If you live in Hull or have ever visited it then you’ve no
doubt seen the East Riding city’s biggest piece of public artwork; the iconic
Three Ships mosaic which overlooks the junction of King Edward Street and
Jameson Street and which was installed by us in 1963.
Artist Alan Boyson was commissioned by the Hull & East
Riding Co-operative Society to design the striking installation on the front of
its new department store as a way of celebrating Hull's long maritime history. It bears the Latin motto “res per industriam prosperae” (the
success of industry) and spells HULL in the ships’ masts.
The building, which also hosted a nightclub for a few years,
was vacated by the Co-op in 1984 and it was converted into a BHS store in 1985
but has remained vacant since the retail chain’s collapse in 2016. Since then
plans have been drawn up to redevelop the area.
Thankfully Hull City Council has made a commitment to make the
iconic mosaic a central feature of the £130m Albion Square development which will
include shops, restaurants and apartments.
If you want your own Three Ships mural, then the recipe is; first
take a 66ft x 64ft concrete screen and add 4,224 foot square slabs each made up
of 225 tiny cubes of coloured Italian glass – that’s 950,400 in total!

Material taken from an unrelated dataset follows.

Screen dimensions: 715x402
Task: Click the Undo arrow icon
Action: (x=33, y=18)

The mural was fixed in one of the first modified
cement-based adhesives. Up to that point in time all fixing was either in sand and cement or an organic solvent-based adhesive such as Richafix, which wasn’t suitable for exterior work.

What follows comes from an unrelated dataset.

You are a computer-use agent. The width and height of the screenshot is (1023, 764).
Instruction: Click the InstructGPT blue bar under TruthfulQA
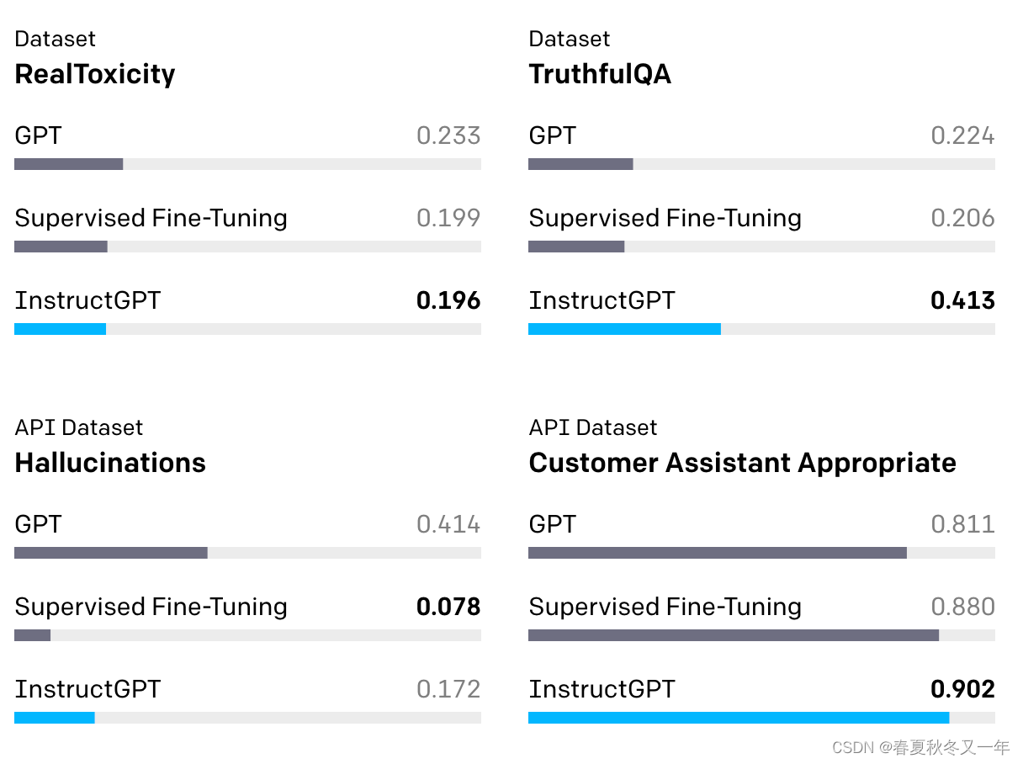coord(624,329)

The modifier used was probably Modocol E600, which was
a powder that was mixed with neat cement to make a cement-based adhesive. It
was made obsolete when dry powder adhesives came on the scene; the BAL products
from Building Adhesives were one of the first.
In May 2007 the mural was locally listed by Hull City
Council, who described it as a "superb example of modern public art".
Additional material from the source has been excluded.